Queen of Hearts, Queen of Spades

Sorvino in Triumph of Love, Bullock in Murder by Numbers

WE'RE SPEEDING IN A HORSE-DRAWN COACH, keeping abreast of the sun as it sparkles through a high canopy of trees, privy to the exertions of a pair of noblewomen who are busily disguising themselves as men. The dialogue is from the 18th century, but the film grammar -- quick cuts, high-energy camera work, crisp sound design -- is pure 21st. A clever princess (Mira Sorvino), on the verge of becoming queen, has set out to put things right before ascending to the throne: Her father, a wise and just king, was nonetheless a usurper. The rightful heir to the crown is young Agis (Jay Rodan), sheltered since childhood in the remote countryside by his scheming uncle, radical philosopher Hermocrates (Sir Ben Kingsley), and his spinster aunt, madcap amateur scientist Leontine (Fiona Shaw). This high-minded pair have instructed the would-be king to despise all women, to say nothing of love in general, and to hate the princess in particular. (Agis uses an effigy painted in her likeness for archery practice.) Disguised as a man, the princess -- who, a short time ago, fell wildly in love with this castaway monarch when she spied him skinny-dipping in the forest -- means to befriend him to test whether their hearts, despite her masquerade and despite the treacheries of the past, can triumph over all. If later they can find it in themselves to fall in love, she reasons, then peace will reign and they'll both be free of the warring roles into which they were born.

It says everything about the lucid intelligence of Clare Peploe's direction that she's able to distill such a complicated setup into the bright brevity of the film's first few scenes. It also helps that the text is that of the 18th-century French farce The Triumph of Love. Pierre Carlet de Chamblain de Marivaux was a master of narrative concentration, able to compress a wealth of back story into a few pithy exchanges, then move characters through obstacle courses of deceit and surrender whose breakneck pacing plainly left its mark on Hollywood's screwball era. His one-liners are elegant ("Spare your intelligence the mistake of insulting my own"), and dazzlingly top one another. Yet Peploe --who has directed such films as Rough Magic in 1994 with Russell Crowe and Bridget Fonda, and collaborated in various capacities with husband Bernardo Bertolucci on most of his films since the 1970s -- yields pleasures throughout that are more cinematic than theatrical. Her lively, lawless cutting -- sharp ellipses that occur even in the middle of a shot, eliminating any breath-space of dead air -- acts as a vital, unpredictable counterpoint to the antique, formal postures struck by the characters, re-introducing the same delightfully anarchic spirit that also informs the acting.
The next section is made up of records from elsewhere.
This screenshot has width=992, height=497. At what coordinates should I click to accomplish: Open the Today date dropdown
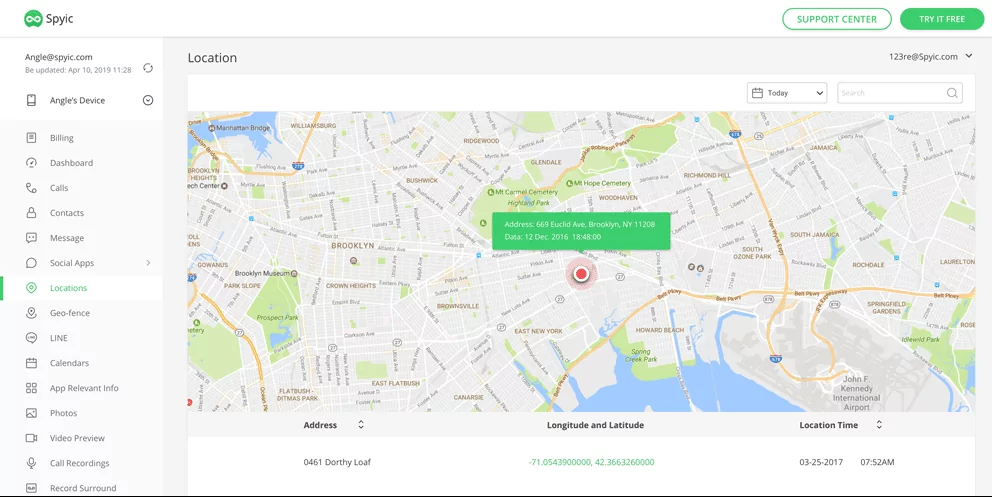786,93
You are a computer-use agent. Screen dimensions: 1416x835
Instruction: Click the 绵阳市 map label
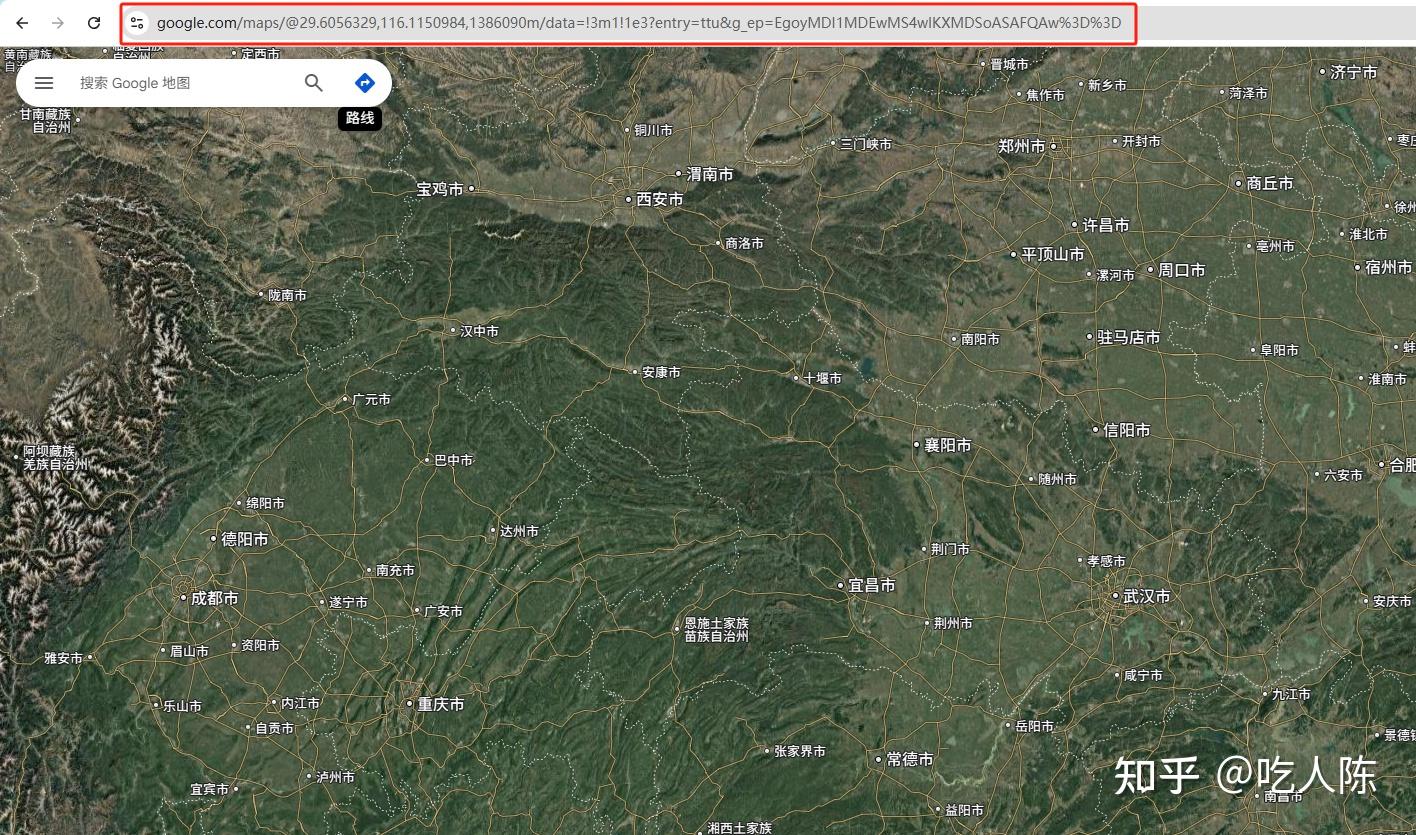tap(265, 504)
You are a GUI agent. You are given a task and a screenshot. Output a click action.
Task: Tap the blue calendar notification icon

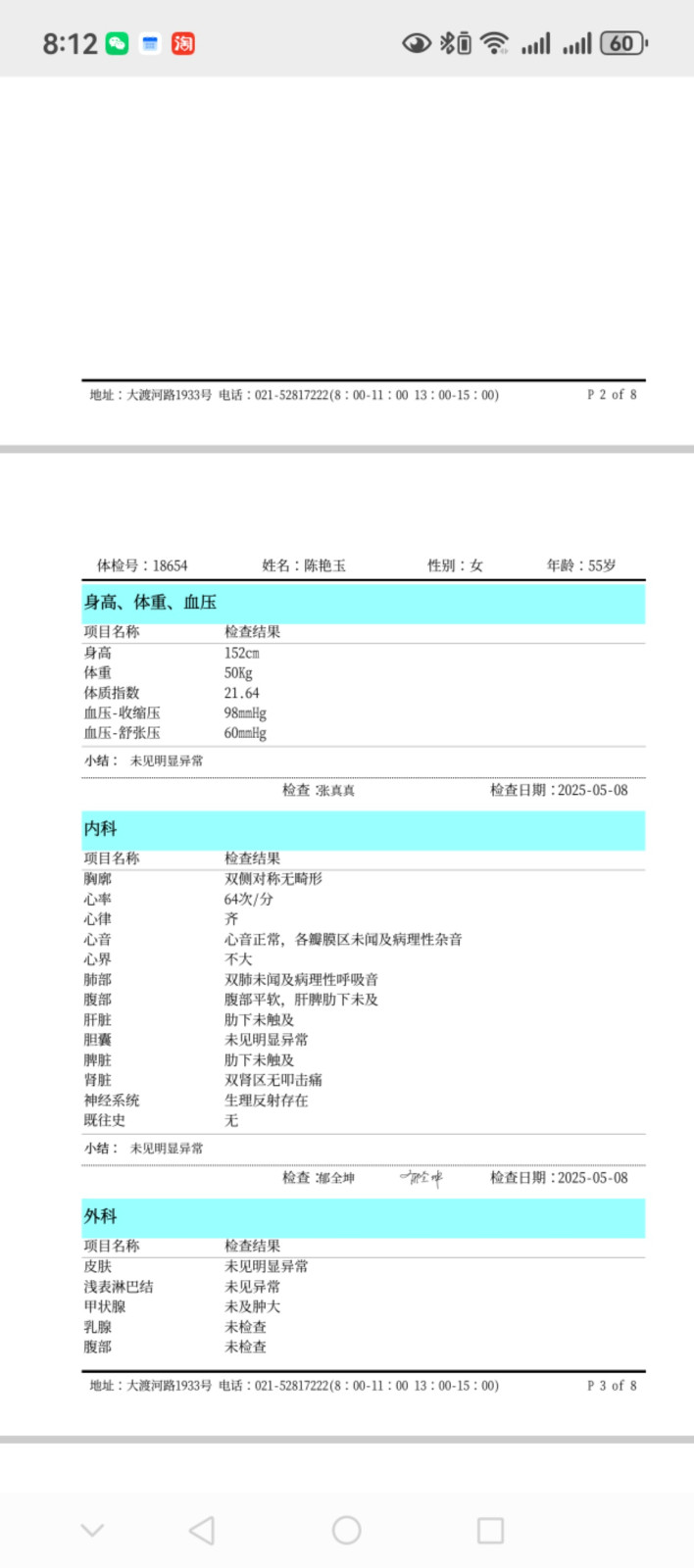(x=150, y=43)
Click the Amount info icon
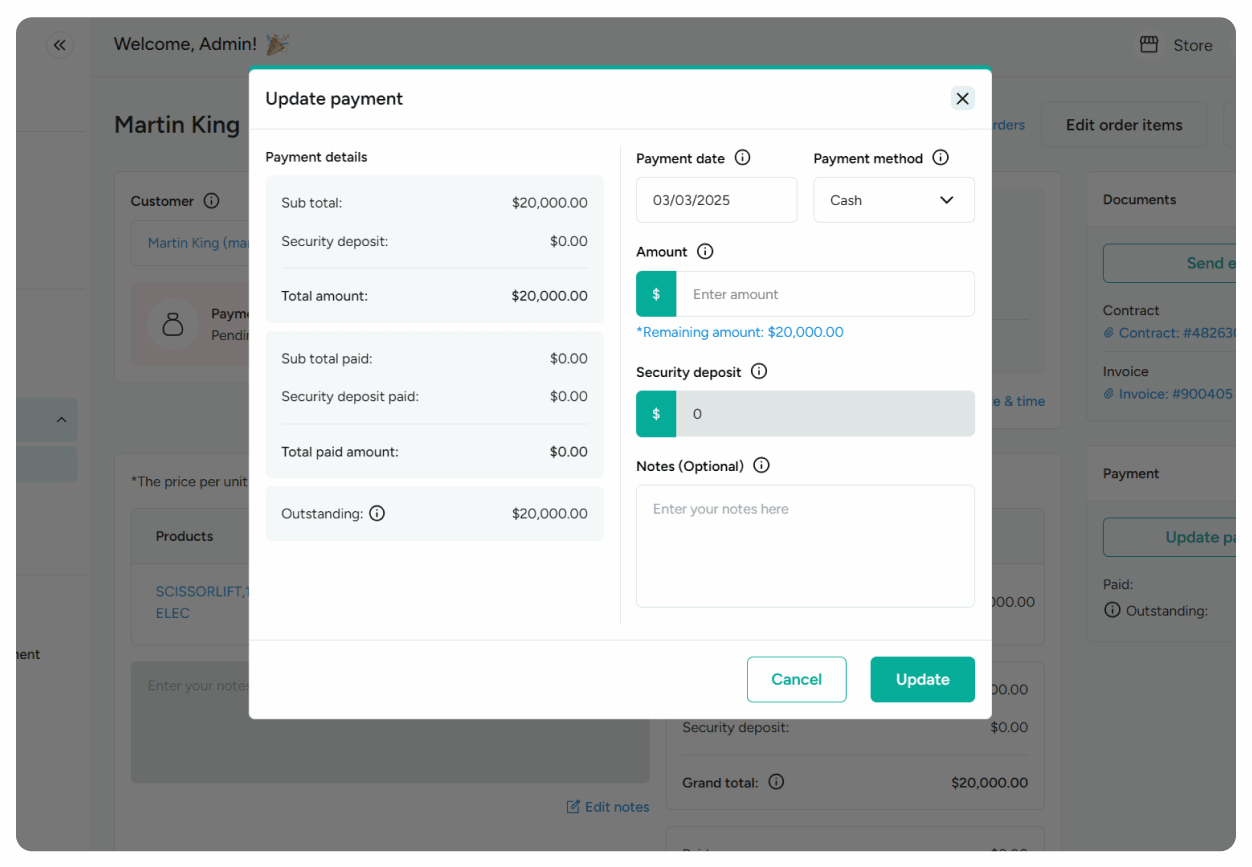Image resolution: width=1252 pixels, height=867 pixels. pos(705,251)
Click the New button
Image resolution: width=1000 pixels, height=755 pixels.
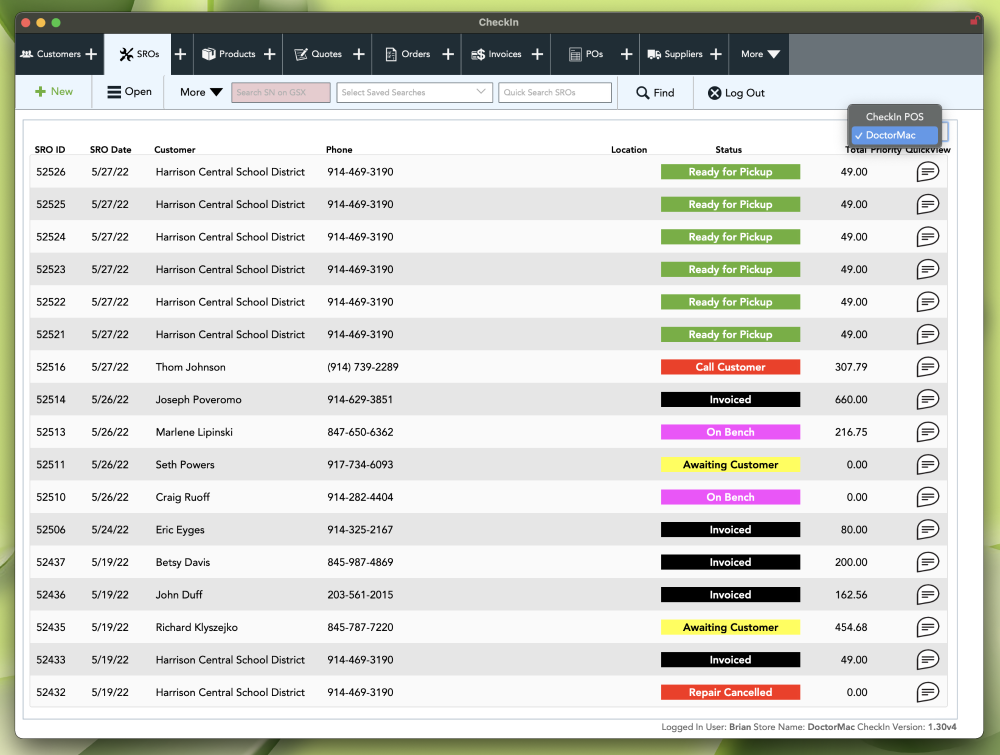click(54, 92)
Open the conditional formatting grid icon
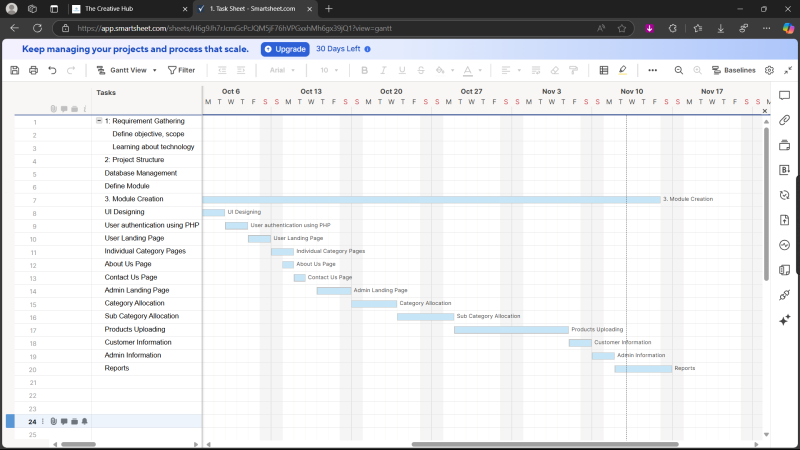 point(603,70)

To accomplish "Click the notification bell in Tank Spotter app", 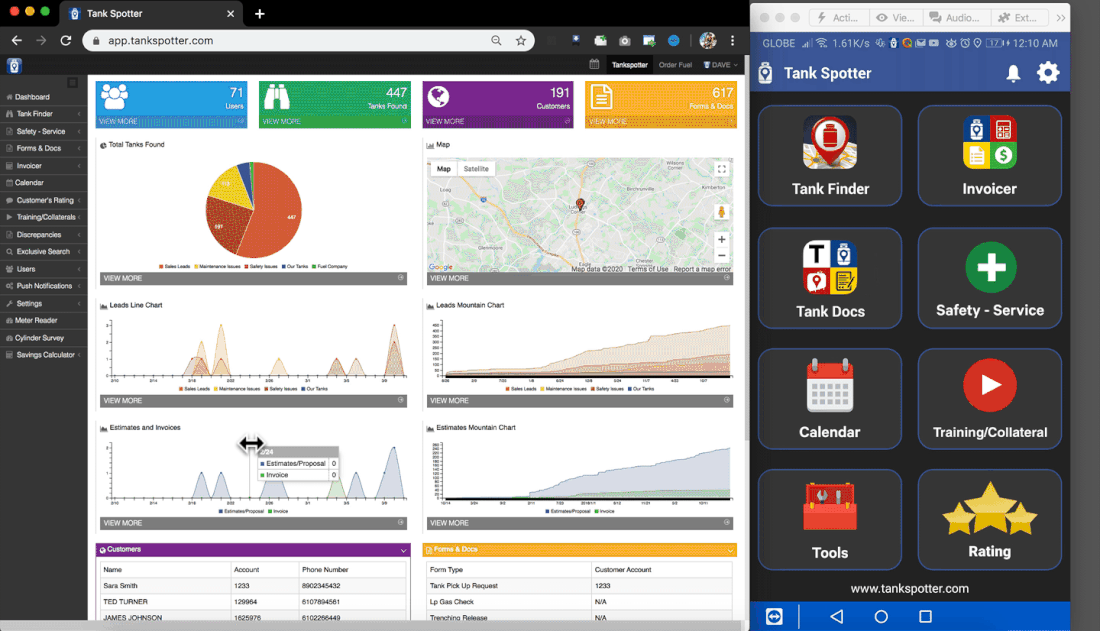I will tap(1013, 72).
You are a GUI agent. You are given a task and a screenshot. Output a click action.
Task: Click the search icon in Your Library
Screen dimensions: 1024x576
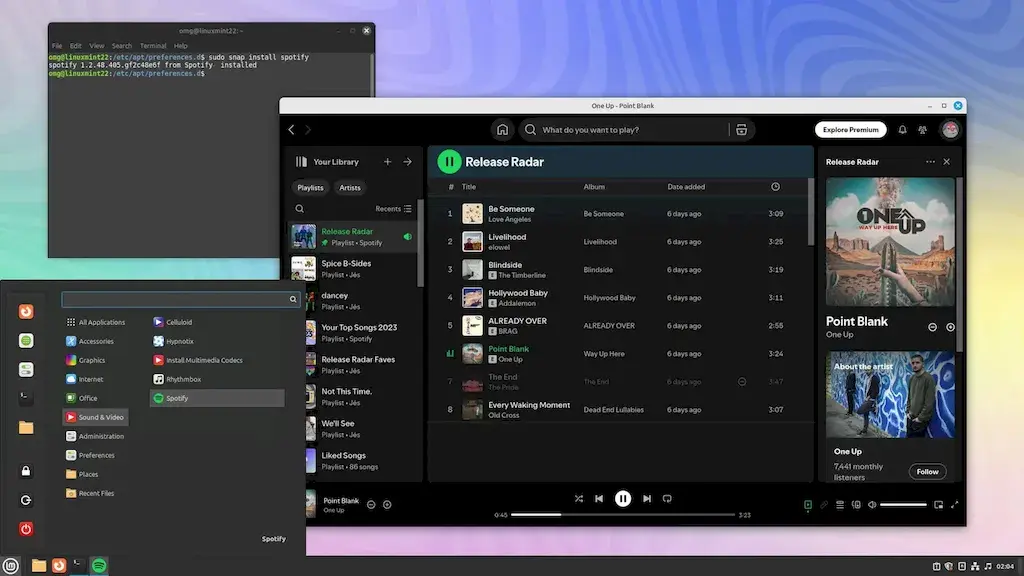pyautogui.click(x=301, y=208)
Kingsley and Shaw are (as might be expected) pitch-perfect anyway, whether storming about the spectacular Tuscan villa where the story is set or toppling from the high towers of erotic and romantic resistance they've taken lifetimes to build up inside themselves. The princess -- slipping in and out of her gender masquerade as the need arises, posing as a man to woo Leontine and then confessing her womanhood to the eagle-eyed Hermocrates, the better to flatter his intellect -- emotionally seduces each in turn. (Rachael Stirling, Ignazio Oliva and Luis Molteni knock about underfoot as the instantly likable crew of loyal and/or bribable clowns the princess enlists in her campaign.) What is surprising, and what one takes away most deeply and happily from Triumph of Love, is a refreshed admiration for Mira Sorvino. While she has always had a magnetic presence and a sure-footed comedic sense (that Oscar for Mighty Aphrodite was no accident), she has often seemed held back by a studied, self-conscious physical stiffness that filmmakers (particularly in the action scenes of Mimic and The Replacement Killers) so often appeared to be cutting around. Here, she is so agile in her transformations from female to male and back again, adopting a comically expert male walk in a merry eye-blink as she hurries from one seduction to the next, that she smoothly amplifies the larger transformations that are the comedy's true theme. She seems like one of Marivaux's witticisms made flesh.

Sandra cocked and loaded MIRA SORVINO'S 18th-CENTURY FRENCH PRINCESS and Sandra Bullock's 21st-century detective in Murder by Numbers would seem, on the surface, to have very little in common. Both, of course, are women. Both are trying against very steep odds to see justice done, and both films -- however clever and schematically plotted their story structures -- are at bottom preoccupied with the mystery at the center of these women's hearts. But where Sorvino's princess unabashedly believes in love, Bullock's homicide detective despises it with a rare fervor.

Why is a question director Barbet Schroeder and writer Tony Gayton shrewdly leave hanging for a good while. At first, Murder by Numbersworks up a spooky, compelling murder story. From the first, we're made aware that two "exceptional" high school students (The Believer's Ryan Gosling and Hedwig and the Angry Inch's Michael Pitt), precocious nihilists modeled on the 1920s thrill killers Nathan Leopold and Richard Loeb, have chosen a stranger at random and put her to death.